#### Instructions to follow:
Take the line containing "Image resolution: width=583" and every line after it to the end of the data, and write them out exactly as they appear.

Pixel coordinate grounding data
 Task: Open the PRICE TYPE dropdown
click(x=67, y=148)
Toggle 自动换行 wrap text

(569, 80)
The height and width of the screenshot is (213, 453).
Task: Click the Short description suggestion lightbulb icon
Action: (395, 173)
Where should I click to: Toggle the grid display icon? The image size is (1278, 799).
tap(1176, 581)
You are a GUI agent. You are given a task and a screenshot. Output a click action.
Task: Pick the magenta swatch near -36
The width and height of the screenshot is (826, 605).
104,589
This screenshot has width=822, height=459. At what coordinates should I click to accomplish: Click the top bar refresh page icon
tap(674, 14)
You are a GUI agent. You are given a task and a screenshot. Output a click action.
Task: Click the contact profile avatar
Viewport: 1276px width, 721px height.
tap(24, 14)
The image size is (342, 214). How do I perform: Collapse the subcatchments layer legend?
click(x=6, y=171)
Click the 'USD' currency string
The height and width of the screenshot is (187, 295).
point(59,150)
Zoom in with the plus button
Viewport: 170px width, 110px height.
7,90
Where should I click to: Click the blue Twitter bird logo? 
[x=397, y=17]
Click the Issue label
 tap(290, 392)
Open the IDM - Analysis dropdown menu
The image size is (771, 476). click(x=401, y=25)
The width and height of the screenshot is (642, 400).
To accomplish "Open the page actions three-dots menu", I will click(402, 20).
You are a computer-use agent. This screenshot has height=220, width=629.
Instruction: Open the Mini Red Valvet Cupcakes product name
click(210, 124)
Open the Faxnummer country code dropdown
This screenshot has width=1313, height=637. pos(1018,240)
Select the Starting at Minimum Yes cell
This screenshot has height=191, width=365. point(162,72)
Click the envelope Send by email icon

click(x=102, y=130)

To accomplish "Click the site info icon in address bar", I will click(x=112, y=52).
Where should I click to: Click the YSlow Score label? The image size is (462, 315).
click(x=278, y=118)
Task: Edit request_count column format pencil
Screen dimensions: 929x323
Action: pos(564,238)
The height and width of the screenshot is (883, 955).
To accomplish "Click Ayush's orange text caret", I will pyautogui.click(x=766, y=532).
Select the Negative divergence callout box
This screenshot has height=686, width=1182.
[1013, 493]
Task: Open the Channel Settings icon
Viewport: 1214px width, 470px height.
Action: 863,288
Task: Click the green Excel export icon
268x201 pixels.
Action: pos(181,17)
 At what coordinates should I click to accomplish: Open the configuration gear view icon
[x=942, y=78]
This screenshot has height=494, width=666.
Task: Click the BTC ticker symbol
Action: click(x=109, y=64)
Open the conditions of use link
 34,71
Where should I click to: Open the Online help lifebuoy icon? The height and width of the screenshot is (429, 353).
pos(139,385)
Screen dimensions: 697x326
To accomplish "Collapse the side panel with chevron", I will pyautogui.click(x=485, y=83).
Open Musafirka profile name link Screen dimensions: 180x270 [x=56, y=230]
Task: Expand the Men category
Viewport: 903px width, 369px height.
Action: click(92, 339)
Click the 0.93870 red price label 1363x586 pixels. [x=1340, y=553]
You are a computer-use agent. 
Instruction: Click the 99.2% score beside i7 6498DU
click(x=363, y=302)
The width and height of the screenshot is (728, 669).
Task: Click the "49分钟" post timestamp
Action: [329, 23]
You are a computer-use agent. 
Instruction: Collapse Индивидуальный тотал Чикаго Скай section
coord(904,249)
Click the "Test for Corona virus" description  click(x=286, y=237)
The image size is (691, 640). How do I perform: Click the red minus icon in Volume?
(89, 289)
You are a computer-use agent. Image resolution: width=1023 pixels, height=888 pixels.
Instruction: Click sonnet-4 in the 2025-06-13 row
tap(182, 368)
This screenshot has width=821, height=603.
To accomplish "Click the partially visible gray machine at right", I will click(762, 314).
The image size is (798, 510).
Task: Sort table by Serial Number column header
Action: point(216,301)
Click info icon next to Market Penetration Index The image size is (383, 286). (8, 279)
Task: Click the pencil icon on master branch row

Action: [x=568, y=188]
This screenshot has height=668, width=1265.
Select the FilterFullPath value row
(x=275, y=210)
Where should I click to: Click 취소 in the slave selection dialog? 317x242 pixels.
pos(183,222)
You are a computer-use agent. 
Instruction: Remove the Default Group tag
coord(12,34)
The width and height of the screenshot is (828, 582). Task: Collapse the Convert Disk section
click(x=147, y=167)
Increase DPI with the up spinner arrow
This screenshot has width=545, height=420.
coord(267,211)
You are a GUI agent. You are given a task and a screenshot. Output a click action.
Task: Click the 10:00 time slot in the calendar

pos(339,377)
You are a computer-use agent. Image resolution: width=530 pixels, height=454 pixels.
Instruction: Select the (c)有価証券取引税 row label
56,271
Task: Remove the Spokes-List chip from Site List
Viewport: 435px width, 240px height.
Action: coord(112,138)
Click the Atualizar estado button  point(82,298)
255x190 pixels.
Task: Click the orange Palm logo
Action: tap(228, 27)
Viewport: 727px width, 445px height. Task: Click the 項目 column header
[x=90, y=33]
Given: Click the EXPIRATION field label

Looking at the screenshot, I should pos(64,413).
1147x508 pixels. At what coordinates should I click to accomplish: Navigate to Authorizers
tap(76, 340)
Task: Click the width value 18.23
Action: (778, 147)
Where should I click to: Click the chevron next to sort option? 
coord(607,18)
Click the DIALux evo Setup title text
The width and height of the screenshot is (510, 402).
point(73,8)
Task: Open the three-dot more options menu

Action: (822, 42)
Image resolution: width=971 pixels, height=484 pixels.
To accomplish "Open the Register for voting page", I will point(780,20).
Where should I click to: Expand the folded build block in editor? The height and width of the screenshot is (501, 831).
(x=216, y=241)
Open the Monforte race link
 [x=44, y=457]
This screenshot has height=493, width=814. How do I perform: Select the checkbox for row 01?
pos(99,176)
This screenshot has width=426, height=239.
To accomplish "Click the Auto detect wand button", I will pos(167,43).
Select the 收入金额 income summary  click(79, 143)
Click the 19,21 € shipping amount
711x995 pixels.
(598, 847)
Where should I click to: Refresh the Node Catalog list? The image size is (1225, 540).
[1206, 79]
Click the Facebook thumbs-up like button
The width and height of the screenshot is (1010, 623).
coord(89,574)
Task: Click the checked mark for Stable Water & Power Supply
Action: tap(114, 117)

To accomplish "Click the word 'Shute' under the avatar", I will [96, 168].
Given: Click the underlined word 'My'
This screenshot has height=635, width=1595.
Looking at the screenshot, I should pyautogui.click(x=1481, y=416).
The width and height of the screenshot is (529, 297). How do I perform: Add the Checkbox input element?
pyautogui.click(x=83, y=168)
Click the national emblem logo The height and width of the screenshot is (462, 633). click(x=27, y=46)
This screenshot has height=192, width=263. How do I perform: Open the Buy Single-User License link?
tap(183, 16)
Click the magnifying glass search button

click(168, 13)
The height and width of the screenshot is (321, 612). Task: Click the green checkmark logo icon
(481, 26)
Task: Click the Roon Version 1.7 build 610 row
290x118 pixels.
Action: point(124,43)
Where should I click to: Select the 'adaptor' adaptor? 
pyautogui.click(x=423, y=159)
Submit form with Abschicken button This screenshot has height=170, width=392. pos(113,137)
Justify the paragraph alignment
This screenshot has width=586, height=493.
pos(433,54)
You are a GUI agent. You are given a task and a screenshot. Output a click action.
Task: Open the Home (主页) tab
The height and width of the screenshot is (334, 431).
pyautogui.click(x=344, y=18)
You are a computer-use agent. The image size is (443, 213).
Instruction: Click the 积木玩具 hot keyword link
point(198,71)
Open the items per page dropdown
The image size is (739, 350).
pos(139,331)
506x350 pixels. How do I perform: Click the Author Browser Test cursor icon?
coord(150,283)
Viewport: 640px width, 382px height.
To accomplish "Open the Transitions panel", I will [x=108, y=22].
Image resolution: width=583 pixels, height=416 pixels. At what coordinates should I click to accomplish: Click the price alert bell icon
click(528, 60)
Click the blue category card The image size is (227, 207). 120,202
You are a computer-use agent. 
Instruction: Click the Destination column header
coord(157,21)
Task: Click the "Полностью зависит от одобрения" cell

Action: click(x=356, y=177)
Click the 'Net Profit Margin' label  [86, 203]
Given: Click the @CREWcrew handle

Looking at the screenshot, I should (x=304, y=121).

#### Task output:
Image resolution: width=583 pixels, height=416 pixels. At what coordinates should I click to accomplish: Click the price alert bell icon
click(528, 60)
Click the blue category card The image size is (227, 207). 120,202
You are a computer-use agent. 
Instruction: Click the Destination column header
coord(157,21)
Task: Click the "Полностью зависит от одобрения" cell

Action: click(x=356, y=177)
Click the 'Net Profit Margin' label  [86, 203]
Given: Click the @CREWcrew handle

Looking at the screenshot, I should (x=304, y=121).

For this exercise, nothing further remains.